Scientists say that human activity has a huge impact on global warming. There are actions and measures we can take in our everyday lives that can prevent the ill effects of global warming from escalating in the long run.
PUBLISHED ONMay 2020
Scientists say that global warming is not only because of natural cycles, but that human activity also has a huge impact on it. We emit greenhouse gases through combustion of fossil fuels in power plants, buildings, factories and vehicles. Many of our industries, like agriculture and petroleum, release gases that contribute to it. The “greenhouse effect” happens when these gases trap heat in the Earth’s atmosphere instead of letting it escape into space.
According to nationalgeographic.com, “the impacts of rising temperatures aren’t waiting for some far-flung future–the effects of global warming are appearing right now. The heat is melting glaciers and sea ice, shifting precipitation patterns, and setting animals on the move.”
In 1988, the United Nations formed the Intergovernmental Panel on Climate Change, or IPCC, which meets every few years to assess the situation globally. It states, “Taken as a whole, the range of published evidence indicates that the net damage costs of climate change are likely to be significant and to increase over time.”
In December 2015, government leaders gathered at the Paris Climate Conference to adopt an international framework called The Paris Agreement, which is the first-ever universal and legally binding global climate change agreement to limit global warming. This effort is on a huge scale, but it must also be translated into individuals doing their share.

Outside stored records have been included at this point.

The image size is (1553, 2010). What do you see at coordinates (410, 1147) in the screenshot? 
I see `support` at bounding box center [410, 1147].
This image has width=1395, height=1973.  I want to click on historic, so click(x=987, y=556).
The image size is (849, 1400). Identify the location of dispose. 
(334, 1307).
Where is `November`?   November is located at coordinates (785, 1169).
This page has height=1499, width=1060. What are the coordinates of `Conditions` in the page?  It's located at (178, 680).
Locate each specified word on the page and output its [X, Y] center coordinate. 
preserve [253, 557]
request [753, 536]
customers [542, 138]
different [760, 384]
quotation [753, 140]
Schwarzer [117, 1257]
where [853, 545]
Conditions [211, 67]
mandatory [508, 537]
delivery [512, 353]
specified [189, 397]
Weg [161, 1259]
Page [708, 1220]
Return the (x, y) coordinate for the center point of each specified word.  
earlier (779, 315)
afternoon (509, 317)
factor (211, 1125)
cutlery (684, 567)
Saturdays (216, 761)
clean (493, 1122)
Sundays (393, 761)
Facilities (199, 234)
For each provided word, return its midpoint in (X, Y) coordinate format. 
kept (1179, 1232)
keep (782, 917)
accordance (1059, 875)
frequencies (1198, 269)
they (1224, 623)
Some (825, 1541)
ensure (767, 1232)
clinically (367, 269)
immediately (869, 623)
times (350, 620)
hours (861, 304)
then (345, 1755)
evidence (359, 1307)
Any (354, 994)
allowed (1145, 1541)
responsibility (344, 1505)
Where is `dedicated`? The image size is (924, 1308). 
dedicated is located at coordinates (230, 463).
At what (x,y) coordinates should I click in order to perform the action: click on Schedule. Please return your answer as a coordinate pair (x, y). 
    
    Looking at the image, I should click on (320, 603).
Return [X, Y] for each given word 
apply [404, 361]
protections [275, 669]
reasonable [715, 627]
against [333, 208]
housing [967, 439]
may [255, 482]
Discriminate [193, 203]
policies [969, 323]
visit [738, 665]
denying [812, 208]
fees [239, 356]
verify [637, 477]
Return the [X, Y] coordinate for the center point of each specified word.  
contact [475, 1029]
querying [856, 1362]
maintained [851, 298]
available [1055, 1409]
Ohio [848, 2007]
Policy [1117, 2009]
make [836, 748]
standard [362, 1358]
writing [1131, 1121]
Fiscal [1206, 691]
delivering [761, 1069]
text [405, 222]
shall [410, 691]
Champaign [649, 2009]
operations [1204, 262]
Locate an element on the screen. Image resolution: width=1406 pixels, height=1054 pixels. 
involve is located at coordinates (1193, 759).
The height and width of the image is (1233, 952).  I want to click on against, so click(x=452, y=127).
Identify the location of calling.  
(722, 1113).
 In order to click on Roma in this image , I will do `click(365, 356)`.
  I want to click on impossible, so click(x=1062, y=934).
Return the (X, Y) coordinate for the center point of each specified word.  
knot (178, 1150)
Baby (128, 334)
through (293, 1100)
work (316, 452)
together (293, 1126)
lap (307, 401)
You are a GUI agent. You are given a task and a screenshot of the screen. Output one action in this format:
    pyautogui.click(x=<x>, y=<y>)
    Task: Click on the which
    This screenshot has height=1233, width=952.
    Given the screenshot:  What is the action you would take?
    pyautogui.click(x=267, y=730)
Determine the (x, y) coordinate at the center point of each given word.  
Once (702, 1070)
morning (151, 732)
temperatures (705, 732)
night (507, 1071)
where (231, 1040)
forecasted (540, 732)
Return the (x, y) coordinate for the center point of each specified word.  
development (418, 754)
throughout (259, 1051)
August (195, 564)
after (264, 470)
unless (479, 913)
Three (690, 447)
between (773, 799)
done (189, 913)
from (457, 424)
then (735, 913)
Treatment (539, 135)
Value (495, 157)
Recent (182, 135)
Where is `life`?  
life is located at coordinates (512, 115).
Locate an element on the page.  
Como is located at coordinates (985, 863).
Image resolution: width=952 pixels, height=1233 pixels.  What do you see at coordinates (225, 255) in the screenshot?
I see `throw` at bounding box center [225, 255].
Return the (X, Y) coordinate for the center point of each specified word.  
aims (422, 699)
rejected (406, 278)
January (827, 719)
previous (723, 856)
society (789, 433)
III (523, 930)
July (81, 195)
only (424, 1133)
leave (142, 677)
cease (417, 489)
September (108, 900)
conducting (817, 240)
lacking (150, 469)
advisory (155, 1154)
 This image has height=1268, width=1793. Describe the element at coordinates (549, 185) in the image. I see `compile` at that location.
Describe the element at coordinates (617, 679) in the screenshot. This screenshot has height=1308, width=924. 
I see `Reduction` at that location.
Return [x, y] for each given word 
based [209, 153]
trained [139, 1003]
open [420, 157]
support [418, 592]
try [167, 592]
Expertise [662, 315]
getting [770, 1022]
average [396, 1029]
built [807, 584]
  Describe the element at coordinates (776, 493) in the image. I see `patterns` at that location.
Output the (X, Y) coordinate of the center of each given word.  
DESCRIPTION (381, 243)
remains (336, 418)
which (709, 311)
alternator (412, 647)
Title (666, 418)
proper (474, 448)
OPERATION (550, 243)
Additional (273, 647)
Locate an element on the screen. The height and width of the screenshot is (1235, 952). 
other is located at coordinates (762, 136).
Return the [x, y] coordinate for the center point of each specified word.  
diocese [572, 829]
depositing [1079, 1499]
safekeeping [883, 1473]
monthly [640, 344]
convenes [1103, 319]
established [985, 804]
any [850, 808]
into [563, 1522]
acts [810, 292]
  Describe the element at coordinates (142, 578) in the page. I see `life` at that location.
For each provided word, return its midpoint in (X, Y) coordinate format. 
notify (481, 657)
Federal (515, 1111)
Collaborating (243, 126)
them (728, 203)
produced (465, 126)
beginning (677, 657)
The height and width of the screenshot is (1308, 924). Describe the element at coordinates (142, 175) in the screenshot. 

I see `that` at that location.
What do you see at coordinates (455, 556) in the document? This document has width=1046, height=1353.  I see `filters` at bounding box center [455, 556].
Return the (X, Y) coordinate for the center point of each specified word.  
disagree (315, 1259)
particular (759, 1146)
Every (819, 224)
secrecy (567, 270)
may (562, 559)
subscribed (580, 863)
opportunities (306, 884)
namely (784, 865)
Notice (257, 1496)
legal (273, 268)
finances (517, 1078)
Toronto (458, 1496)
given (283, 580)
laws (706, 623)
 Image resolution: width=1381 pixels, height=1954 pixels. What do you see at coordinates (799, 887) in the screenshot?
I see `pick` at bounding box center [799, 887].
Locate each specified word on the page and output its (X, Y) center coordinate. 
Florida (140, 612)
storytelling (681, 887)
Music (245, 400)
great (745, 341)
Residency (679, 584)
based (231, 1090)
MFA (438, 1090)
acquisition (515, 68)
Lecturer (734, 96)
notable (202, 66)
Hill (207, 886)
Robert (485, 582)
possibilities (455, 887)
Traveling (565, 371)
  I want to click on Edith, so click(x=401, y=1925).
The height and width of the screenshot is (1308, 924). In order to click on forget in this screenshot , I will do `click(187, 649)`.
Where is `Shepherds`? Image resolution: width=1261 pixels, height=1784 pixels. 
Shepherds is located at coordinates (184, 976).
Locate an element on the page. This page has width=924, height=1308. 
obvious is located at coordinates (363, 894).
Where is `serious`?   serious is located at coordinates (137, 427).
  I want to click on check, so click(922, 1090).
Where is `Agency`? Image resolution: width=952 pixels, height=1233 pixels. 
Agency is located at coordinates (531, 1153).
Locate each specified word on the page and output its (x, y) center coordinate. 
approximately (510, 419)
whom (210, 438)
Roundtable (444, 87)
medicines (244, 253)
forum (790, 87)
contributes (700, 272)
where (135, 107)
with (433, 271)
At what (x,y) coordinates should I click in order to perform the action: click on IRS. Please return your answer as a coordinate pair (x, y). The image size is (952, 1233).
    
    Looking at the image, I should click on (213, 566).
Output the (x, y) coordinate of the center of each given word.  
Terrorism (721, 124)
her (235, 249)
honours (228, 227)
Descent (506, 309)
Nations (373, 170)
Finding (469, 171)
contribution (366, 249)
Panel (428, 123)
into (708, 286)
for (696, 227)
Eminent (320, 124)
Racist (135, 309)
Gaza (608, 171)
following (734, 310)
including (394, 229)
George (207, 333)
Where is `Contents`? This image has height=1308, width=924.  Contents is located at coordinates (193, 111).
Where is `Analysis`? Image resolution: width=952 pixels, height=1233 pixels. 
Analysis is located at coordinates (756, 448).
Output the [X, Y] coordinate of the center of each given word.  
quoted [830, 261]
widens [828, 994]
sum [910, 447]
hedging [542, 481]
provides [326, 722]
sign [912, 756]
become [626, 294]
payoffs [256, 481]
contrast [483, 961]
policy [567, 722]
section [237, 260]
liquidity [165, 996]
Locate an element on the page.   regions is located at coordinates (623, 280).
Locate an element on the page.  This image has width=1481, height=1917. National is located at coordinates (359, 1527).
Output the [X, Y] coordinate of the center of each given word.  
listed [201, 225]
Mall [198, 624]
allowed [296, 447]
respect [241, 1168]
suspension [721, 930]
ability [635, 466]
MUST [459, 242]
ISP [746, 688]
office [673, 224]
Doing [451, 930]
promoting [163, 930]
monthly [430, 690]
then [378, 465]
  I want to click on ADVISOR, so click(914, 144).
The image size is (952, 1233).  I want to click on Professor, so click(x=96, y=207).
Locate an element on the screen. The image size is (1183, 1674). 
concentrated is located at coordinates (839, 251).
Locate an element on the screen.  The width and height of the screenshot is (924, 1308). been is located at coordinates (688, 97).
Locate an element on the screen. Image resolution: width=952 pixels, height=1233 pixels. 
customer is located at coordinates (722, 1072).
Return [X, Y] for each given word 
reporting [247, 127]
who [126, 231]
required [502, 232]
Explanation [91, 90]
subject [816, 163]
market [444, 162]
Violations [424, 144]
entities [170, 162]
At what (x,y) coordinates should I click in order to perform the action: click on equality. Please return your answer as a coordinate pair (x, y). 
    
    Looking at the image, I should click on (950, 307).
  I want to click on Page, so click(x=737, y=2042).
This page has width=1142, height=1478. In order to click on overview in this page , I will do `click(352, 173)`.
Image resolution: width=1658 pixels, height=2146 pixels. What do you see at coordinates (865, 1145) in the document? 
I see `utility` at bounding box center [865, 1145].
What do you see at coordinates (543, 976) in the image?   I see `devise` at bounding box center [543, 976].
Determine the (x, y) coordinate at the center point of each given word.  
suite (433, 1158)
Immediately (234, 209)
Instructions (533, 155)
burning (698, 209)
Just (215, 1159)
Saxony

What can we do personally to nurture our environment and prevent the ill effects of global warming from escalating? Following the slogan of Reduce, Reuse and Recycle, we could segregate wastes into biodegradable and non-biodegradable. We need to remember to bring our eco bags when we shop so that we would not use plastics all the time. We could use a personal straw instead of using a plastic straw each time we go to a fast food restaurant. We could buy products from “green” companies so that we could do our part in affirming them and in encouraging recycling of products.
Genesis 2:15 reminds us to practice responsible stewardship: “The Lord God then took the man and settled him in the Garden of Eden, to cultivate and care for it.” It exhorts us to take care of the planet in which we live. This is God’s gift to us.
Pope Francis, in his Encyclical on the Care for our Common Home, Laudato Sí, enlightens us, “(217)…the ecological crisis is also a summons to profound interior conversion. Living our vocation to be protectors of God’s handiwork is essential to a life of virtue; it is not an optional or a secondary aspect of our Christian experience.”